About this exercise ->
For this exercise, copy out each line of the material below that includes "agent".

─── Supplied entries

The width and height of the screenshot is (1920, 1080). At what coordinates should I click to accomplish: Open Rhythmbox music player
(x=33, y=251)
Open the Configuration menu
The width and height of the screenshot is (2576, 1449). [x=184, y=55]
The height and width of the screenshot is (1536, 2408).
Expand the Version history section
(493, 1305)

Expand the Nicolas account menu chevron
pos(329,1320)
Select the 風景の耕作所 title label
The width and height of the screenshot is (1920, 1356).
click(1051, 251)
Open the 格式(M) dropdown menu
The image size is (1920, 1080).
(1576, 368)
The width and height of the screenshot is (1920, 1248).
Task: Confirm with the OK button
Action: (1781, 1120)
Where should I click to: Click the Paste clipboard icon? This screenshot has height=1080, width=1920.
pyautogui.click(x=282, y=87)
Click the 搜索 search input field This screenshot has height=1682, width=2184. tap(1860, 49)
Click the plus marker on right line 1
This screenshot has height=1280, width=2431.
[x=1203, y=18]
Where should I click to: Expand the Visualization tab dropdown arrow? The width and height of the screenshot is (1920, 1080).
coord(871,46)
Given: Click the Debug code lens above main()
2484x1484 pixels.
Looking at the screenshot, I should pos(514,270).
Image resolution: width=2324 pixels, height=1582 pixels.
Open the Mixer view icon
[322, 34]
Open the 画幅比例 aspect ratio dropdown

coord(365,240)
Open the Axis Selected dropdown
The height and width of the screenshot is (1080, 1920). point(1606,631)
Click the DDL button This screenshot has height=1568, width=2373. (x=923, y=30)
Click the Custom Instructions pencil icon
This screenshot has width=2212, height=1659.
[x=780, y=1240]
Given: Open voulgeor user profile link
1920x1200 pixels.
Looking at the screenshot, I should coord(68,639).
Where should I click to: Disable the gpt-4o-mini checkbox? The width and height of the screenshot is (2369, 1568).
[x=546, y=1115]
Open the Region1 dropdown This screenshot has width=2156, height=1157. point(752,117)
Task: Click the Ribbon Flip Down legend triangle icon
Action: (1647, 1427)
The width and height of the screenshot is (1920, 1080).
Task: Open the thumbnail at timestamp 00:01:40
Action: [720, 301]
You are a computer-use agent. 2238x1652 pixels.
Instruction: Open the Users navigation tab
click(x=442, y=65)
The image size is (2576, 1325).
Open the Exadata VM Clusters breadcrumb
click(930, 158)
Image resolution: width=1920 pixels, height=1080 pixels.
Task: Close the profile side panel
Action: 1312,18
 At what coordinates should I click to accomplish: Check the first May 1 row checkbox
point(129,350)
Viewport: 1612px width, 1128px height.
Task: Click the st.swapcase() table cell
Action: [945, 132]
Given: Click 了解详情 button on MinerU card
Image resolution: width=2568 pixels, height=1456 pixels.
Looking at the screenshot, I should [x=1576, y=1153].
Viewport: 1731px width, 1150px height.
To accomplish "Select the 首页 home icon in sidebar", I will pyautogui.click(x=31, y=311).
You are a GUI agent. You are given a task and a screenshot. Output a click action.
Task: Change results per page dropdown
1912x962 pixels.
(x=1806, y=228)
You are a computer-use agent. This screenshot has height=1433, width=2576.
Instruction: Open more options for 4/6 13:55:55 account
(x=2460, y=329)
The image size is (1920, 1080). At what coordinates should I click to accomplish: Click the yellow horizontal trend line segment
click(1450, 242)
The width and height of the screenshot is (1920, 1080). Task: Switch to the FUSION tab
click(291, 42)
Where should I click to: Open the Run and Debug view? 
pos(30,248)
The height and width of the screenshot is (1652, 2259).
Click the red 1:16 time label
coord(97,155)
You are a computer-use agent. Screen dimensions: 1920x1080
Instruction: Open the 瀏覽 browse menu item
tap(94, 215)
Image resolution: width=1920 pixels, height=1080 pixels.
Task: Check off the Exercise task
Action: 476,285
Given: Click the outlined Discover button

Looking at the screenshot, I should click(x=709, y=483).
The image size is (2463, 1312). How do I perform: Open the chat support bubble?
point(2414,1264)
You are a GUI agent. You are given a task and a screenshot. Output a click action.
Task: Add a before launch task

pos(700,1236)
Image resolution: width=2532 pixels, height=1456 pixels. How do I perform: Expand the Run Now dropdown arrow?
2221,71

──────

Reply ->
You are a computer-use agent. 2238x1652 pixels.
You are a GUI agent. You are given a task and a screenshot. Output a click action.
You are a computer-use agent. This screenshot has height=1433, width=2576.
You are a computer-use agent. Screen dimensions: 1920x1080
You are a GUI agent. You are given a task and a screenshot. Output a click action.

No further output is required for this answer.